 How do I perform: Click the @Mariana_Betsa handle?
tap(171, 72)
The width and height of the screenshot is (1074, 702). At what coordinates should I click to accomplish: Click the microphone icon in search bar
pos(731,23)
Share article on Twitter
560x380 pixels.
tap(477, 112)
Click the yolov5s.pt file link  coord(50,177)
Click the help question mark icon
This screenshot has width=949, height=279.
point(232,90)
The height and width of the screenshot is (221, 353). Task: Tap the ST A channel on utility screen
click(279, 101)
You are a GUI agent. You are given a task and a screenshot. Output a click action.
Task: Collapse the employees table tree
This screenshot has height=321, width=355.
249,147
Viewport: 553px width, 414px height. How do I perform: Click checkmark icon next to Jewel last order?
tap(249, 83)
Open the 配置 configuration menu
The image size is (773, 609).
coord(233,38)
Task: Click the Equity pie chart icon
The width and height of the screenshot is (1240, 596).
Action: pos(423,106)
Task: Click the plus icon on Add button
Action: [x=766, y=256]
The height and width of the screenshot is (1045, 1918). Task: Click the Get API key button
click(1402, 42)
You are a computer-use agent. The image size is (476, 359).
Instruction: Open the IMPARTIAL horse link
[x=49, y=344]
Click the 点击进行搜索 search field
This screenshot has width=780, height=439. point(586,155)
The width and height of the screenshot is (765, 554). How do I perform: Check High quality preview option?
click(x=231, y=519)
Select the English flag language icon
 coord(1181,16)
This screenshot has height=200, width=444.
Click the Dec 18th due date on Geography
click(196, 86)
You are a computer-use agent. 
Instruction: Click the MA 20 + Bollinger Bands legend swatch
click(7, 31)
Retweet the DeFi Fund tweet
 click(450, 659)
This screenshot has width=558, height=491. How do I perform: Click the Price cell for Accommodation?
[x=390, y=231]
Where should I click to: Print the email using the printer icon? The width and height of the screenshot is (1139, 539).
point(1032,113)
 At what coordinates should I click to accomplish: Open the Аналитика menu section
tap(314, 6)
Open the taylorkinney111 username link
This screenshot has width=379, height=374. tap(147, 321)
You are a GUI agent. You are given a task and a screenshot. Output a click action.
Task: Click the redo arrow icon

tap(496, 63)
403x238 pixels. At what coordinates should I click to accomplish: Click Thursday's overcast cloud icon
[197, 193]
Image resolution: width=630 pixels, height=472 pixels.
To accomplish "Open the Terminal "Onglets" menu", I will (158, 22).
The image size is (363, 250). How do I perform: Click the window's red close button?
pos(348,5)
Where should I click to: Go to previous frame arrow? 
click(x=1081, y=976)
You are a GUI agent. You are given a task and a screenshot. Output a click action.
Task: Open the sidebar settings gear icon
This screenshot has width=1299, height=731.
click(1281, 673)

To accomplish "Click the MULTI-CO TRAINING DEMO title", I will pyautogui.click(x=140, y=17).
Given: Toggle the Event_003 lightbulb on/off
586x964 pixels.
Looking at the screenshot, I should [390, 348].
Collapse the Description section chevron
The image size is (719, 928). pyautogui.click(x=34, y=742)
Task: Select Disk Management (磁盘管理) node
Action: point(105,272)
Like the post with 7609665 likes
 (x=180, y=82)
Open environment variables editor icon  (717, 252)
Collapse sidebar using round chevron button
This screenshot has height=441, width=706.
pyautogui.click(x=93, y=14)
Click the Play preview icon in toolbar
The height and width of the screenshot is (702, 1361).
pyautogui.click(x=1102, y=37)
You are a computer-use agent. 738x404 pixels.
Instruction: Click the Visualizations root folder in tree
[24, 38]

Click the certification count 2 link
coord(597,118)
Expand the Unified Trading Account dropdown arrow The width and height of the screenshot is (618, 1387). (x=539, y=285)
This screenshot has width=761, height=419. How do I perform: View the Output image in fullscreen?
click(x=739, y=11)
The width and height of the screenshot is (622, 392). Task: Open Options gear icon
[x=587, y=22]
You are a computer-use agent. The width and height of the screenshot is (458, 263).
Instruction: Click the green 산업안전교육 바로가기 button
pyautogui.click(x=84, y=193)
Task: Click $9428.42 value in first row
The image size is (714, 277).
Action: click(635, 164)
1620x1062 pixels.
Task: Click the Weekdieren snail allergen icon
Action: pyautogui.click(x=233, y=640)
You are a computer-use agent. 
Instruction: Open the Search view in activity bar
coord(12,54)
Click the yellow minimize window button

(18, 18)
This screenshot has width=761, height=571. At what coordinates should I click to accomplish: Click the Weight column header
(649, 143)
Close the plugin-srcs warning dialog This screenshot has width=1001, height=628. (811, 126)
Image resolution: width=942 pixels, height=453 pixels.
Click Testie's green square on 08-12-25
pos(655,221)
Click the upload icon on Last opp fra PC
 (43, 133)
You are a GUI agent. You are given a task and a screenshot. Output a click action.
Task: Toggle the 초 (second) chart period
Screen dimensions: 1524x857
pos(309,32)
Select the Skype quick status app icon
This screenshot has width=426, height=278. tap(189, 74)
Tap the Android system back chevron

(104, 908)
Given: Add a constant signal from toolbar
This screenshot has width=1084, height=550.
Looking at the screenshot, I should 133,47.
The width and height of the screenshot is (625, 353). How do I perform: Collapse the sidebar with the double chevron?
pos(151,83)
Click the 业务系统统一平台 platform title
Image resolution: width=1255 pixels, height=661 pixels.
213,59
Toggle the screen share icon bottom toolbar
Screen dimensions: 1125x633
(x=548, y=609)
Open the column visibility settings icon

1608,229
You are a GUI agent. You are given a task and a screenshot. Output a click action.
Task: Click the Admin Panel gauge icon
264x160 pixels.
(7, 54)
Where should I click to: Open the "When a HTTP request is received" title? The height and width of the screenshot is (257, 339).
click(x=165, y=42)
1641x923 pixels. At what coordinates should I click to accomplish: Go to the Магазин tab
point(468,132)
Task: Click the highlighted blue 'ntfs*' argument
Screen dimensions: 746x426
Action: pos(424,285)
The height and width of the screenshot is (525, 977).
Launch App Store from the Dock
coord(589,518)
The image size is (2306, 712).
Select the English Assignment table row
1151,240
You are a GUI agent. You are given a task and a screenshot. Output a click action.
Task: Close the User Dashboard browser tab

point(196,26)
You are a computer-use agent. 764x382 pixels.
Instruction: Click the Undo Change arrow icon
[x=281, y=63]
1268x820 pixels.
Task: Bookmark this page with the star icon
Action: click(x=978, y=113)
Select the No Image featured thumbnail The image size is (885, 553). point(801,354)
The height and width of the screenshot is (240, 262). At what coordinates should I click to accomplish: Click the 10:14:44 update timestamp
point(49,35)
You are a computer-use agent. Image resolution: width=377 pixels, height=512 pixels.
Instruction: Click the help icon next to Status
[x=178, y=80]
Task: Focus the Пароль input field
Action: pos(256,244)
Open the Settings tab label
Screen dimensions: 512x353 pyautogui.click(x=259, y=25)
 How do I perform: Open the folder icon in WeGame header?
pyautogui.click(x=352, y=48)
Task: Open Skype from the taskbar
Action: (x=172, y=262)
★ ★ ★ ★ ★ ★ ★
Retype the records verbatim, from the line containing "Open the column visibility settings icon" through the line containing "Action: pos(256,244)", both included.

Solution to this exercise
Open the column visibility settings icon

1608,229
You are a GUI agent. You are given a task and a screenshot. Output a click action.
Task: Click the Admin Panel gauge icon
264x160 pixels.
(7, 54)
Where should I click to: Open the "When a HTTP request is received" title? The height and width of the screenshot is (257, 339).
click(x=165, y=42)
1641x923 pixels. At what coordinates should I click to accomplish: Go to the Магазин tab
point(468,132)
Task: Click the highlighted blue 'ntfs*' argument
Screen dimensions: 746x426
Action: pos(424,285)
The height and width of the screenshot is (525, 977).
Launch App Store from the Dock
coord(589,518)
The image size is (2306, 712).
Select the English Assignment table row
1151,240
You are a GUI agent. You are given a task and a screenshot. Output a click action.
Task: Close the User Dashboard browser tab

point(196,26)
You are a computer-use agent. 764x382 pixels.
Instruction: Click the Undo Change arrow icon
[x=281, y=63]
1268x820 pixels.
Task: Bookmark this page with the star icon
Action: click(x=978, y=113)
Select the No Image featured thumbnail The image size is (885, 553). point(801,354)
The height and width of the screenshot is (240, 262). At what coordinates should I click to accomplish: Click the 10:14:44 update timestamp
point(49,35)
You are a computer-use agent. Image resolution: width=377 pixels, height=512 pixels.
Instruction: Click the help icon next to Status
[x=178, y=80]
Task: Focus the Пароль input field
Action: pos(256,244)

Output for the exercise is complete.